Chapitre 2-2 - 1888
Achélas s’immobilisa, le regard aussi perçant qu’un rapace survolant une proie. Ses mains calleuses reposaient sur le manche d’un long couteau glissé dans sa ceinture usée. Chaque fibre de son corps semblait tendue comme un arc prêt à libérer sa flêche.
Il se pencha soudain. Ses doigts noueux fouillèrent le sable humide avec une précision brutale. Ill en extirpa un objet que Marie ne pouvait distinguer. Une pièce de gréement ? ou quelque chose qui lui avait échappé la veille ? Ses pensées filaient à toute allure, cherchant un lien.
Achélas se redressa, ses larges épaules projetaient une ombre menaçante dans la lumière de fin de journée. Un sifflement aigu fendit l’air.
Deux silhouettes apparurent de derrière les débris de l’épave. L’un, massif, portait un vieux fusil à l’épaule. C’était Maugène, un fainéant notoire à la réputation de brute lâche. L’autre, plus frêle, avançait d’un pas mal assuré. Sous un béret trop large, le visage juvénile d’Isidore se dévoila. Ses traits tendus trahissaient une peur mal contenue.
Le cœur de Marie se serra. Isidore. Elle se força à calmer sa respiration. Autrefois, il avait été son meilleur ami. Depuis qu’il avait rejoint la bande des Terribles, elle ne lui adressait plus la parole. « Traître », murmura-t-elle. Les regards furtifs d’Isidore alternaient entre le sable et Achélas, comme s’il redoutait l’explosion de violence retenue dans les gestes lents du chef.
Sous sa couche de sable, Marie sentit son cœur accélérer. Ils cherchaient quelque chose. Elle le devinait dans la manière qu’avait Achélas de scruter chaque grain de sable. Leurs regards finiraient par se poser sur les dunes et rien, jamais, n’échappait à l’œil d’un homme comme lui. Avait-elle trop bien effacé ses traces ? Marie fronça les sourcils.
Un cri perça l’air. Isidore s’était penché vers une cavité dans la coque éventrée du navire. Lorsqu’il se redressa, il tenait une boîte en bois noir. Ses ferrures de métal terni scintillaient sous les rayons obliques du soir.

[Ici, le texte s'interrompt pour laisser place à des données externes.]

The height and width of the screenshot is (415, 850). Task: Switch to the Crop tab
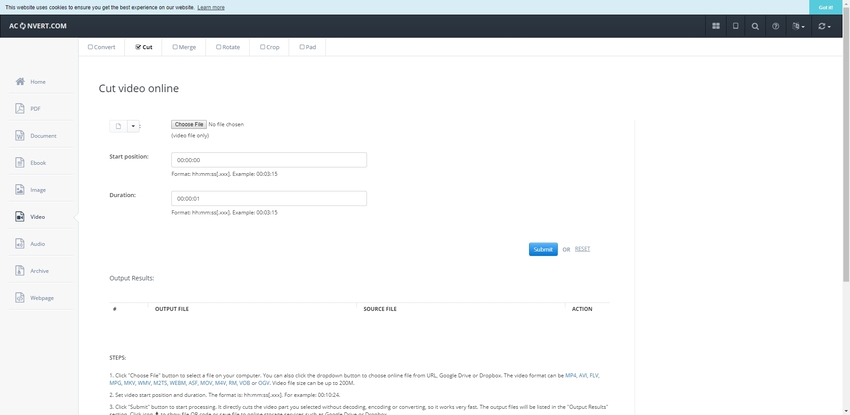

Achélas s’en empara avec une avidité féroce. Marie serra les dents. Cette boîte... comment avait-elle pu la négliger la veille ? Trop absorbée par le sac de pièces d’or qu’elle avait trouvé la veille sous les décombres, elle n’avait pas vu ce détail. Erreur. Une erreur qui pourrait lui coûter cher.
Le chef, sans un mot, abattit brutalement sa main sur le visage d’Isidore. Le puissant revers fit vaciller le jeune homme qui s’effondra dans le sable ; son béret tomba à ses pieds. Un filet de sang perla à la commissure de ses lèvres, traçant une ligne rouge sur sa peau pâle.

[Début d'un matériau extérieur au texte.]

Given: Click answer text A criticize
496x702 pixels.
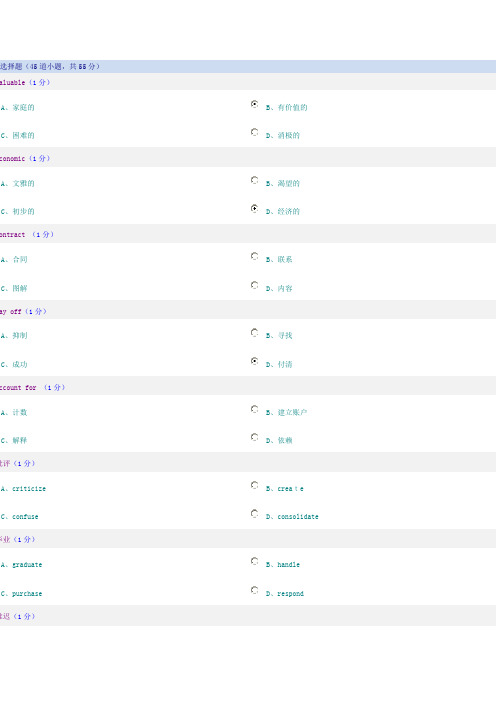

Le vent balaya soudain la dune, charriant une odeur âcre et familière. De la fumée. Là-bas, dans le lointain, un feu venait d’être allumé. Les résiniers terminaient leur labeur.
Marie prit une profonde inspiration puis d’un mouvement fluide, elle recula. Gestes calculés, précis et silencieux, aussi furtifs qu’une ombre sur la dune.